The researchers conducted the study on the brain of Nile grass rats after exposing them to both dim & bright lights for weeks. The rodents exposed to dim light lost about 30 percent of capacity in the hippocampus, a critical brain region for learning and memory, and performed poorly on a spatial task they had trained on previously.

 

The rats exposed to bright light, on the other hand, showed significant improvement on the spatial task. Further, when the rodents that had been exposed to dim light were then exposed to bright light for four weeks (after a month-long break), their brain capacity - and performance on the task - recovered fully.

The study, funded by the National Institutes of Health, is the first to show that changes in environmental light, in a range normally experienced by humans, leads to structural changes in the brain. Americans, on average, spend about 90 percent of their time indoors, according to the Environmental Protection Agency.

"When we exposed the rats to dim light, mimicking the cloudy days of Midwestern winters or typical indoor lighting, the animals showed impairments in spatial learning," said Antonio "Tony" Nunez, psychology professor and co-investigator on the study. "This is similar to when people can't find their way back to their cars in a busy parking lot after spending a few hours in a shopping mall or movie theater."

Nunez collaborated with Lily Yan, associate professor of psychology and principal investigator on the project, and Joel Soler, a doctoral graduate student in psychology.

Soler is also lead author of a paper on the findings published in the journal Hippocampus.

Soler said sustained exposure to dim light led to significant reductions in a substance called brain derived neurotrophic factor - a peptide that helps maintain healthy connections and neurons in the hippocampus - and in dendritic spines, or the connections that allow neurons to "talk" to one another.

"Since there are fewer connections being made, this results in diminished learning and memory performance that is dependent upon the hippocampus," Soler said. "In other words, dim lights are producing dimwits."

■ INFORMATION SHOWN
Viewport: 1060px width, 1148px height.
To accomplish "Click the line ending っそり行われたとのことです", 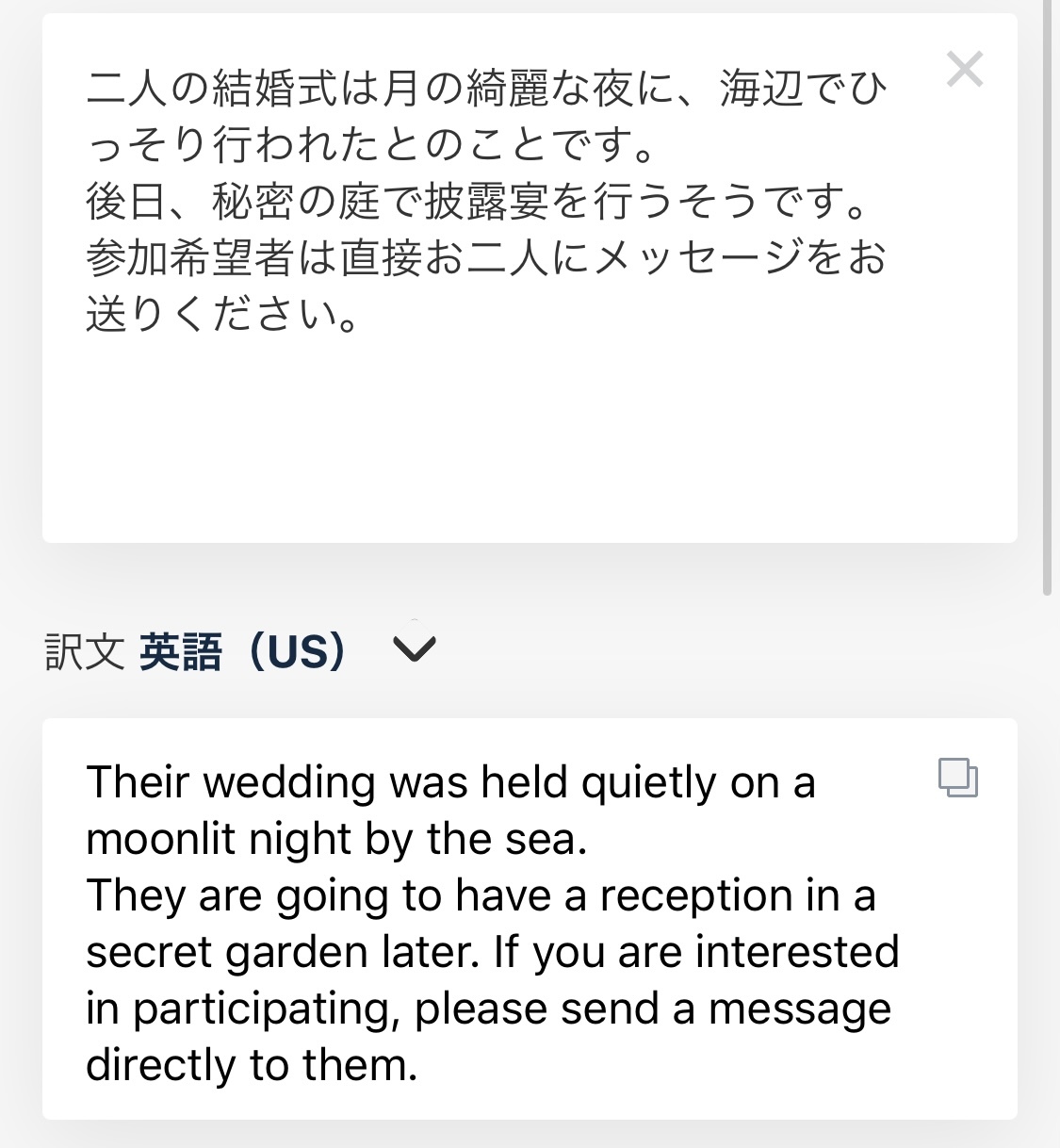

■ WHAT YOU HAVE TO DO
Using the text on dim light and the brain, decide whether each statement agrees with it. Answer yes or no for each, quoting the words of the text that decide it.
1. Rats kept in dim light lost about 30 percent of capacity in the hippocampus.
2. The Environmental Protection Agency funded the study.
3. Lily Yan is lead author of the paper published in Hippocampus.

■ COMPLETED TASK
1. Yes: "The rodents exposed to dim light lost about 30 percent of capacity in the hippocampus"
2. No: "The study, funded by the National Institutes of Health"
3. No: "Soler is also lead author of a paper on the findings published in the journal Hippocampus."